When he arrived in Paris in 1743, he expected to see this great city as "the ancient Babylon where one saw only superb palaces of marble and gold”. On entering the Faubourg Saint-Marceau, he was very disappointed and saw only "dirty and stinking little streets, ugly black houses, poverty, beggars, carts, menders, herbal tea criers and old hats”. On the banks of the Seine, everything is different:he discovers buildings, six-storey houses, rich shops, an impressive number of cars.

He writes an opera, the Galant Muses (1745), and collaborated with that of Voltaire and Rameau, Les Fêtes de Ramise. Frequenting Parisian salons, he met Denis Diderot, for whom he wrote about music in the Encyclopédie. In 1750, his Discourse on the Sciences and the Arts let him know. This success opens the doors to the "salons", where because of his pride, he never feels at ease. He chooses to live miserably by copying musical scores, while writing a new opera, Le Devin du village (1752), and a comedy, Narcissus (1753). During this period, he met a servant, Thérèse Levasseur, with whom he had five children, whom he abandoned.

His life was all independence and instability, his relationships were only difficult and his mind suspicious, as we notice in the testimonies of his detractors. In comparison, he will have had friends and defenders.

Rousseau's detractors

Certainly he had a resounding success for these writings, but he was criticized by Fréron "the characters are implausible, certain lines are coarse, the style often emphatic...but there is eloquence of the heart, the tone of feeling, the exquisite taste of physical nature, he has religion and does not blush to confess it”.

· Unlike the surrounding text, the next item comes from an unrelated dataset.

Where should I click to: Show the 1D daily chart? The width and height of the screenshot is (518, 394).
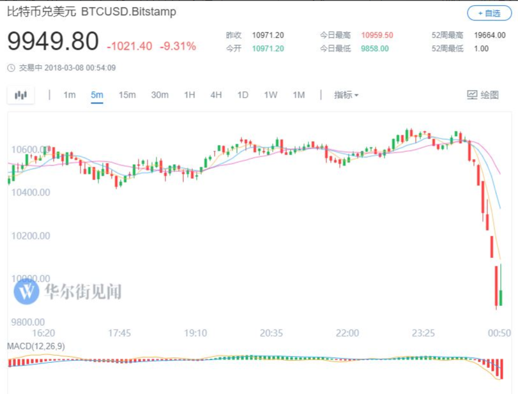click(x=243, y=95)
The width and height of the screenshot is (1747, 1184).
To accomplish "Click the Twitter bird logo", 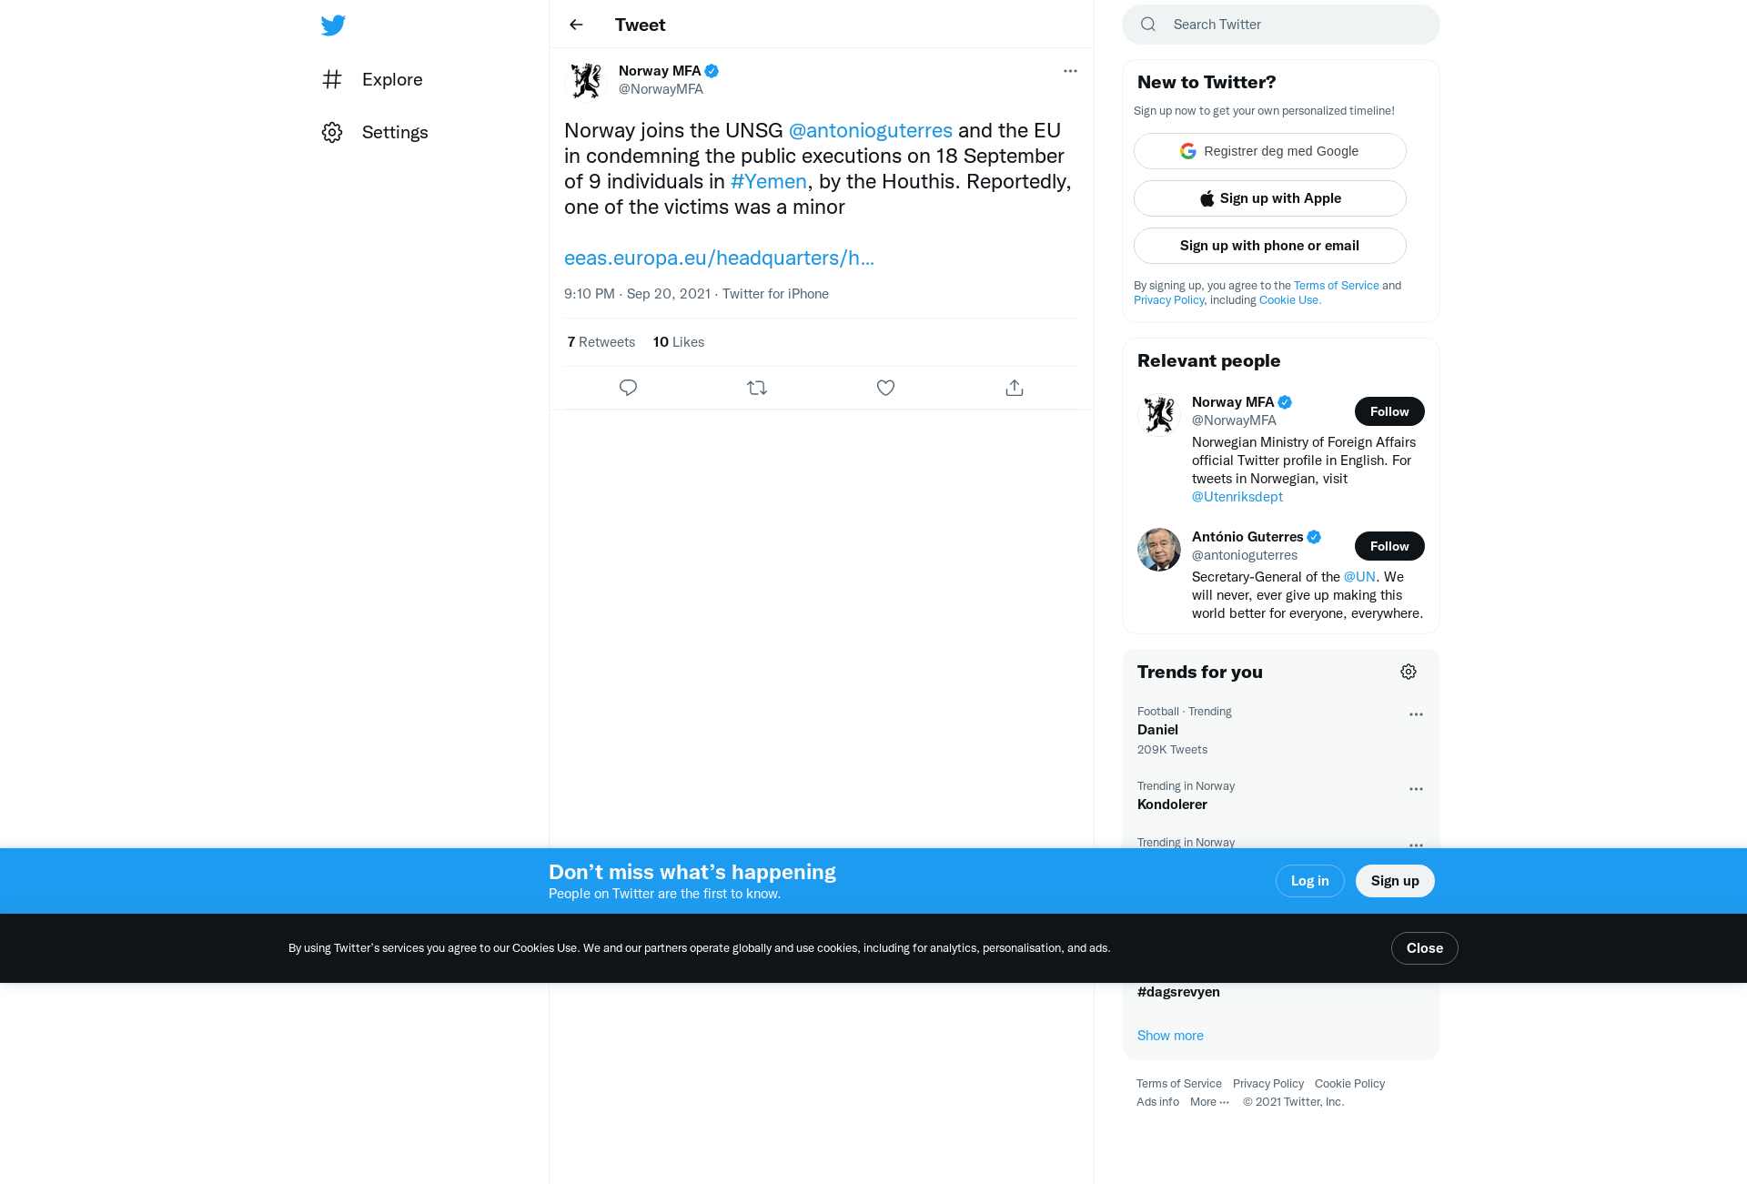I will click(333, 25).
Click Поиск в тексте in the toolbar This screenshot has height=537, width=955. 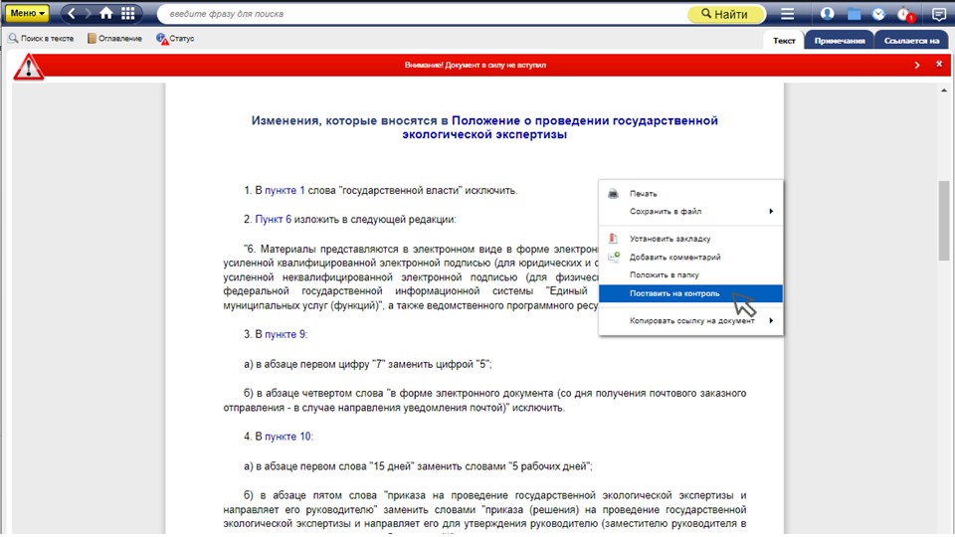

Marmontel is not to be outdone "he had tried, to attract the crowd, to give himself the air of an ancient philosopher:first in an old frock coat, then in a 'Armenian, he showed himself at the opera, in the cafes… but neither his dirty little wig and his Diogenes staff, nor his fur cap attracted passers-by. He needed a bang; the rupture with the Philosophers attracted a crowd of partisans to him; he had well calculated that the priests would be among them”.

Grimm who called himself his friend, is not tender "until then, he had complimented, had been gallant , of a honeyed and tiring trade by dint of turnings; suddenly, he took on the mantle of the cynic…he became a music copyist…I advised him at that time to become a lemonade maker and to run a coffee shop on the Place du Palais-Royal…”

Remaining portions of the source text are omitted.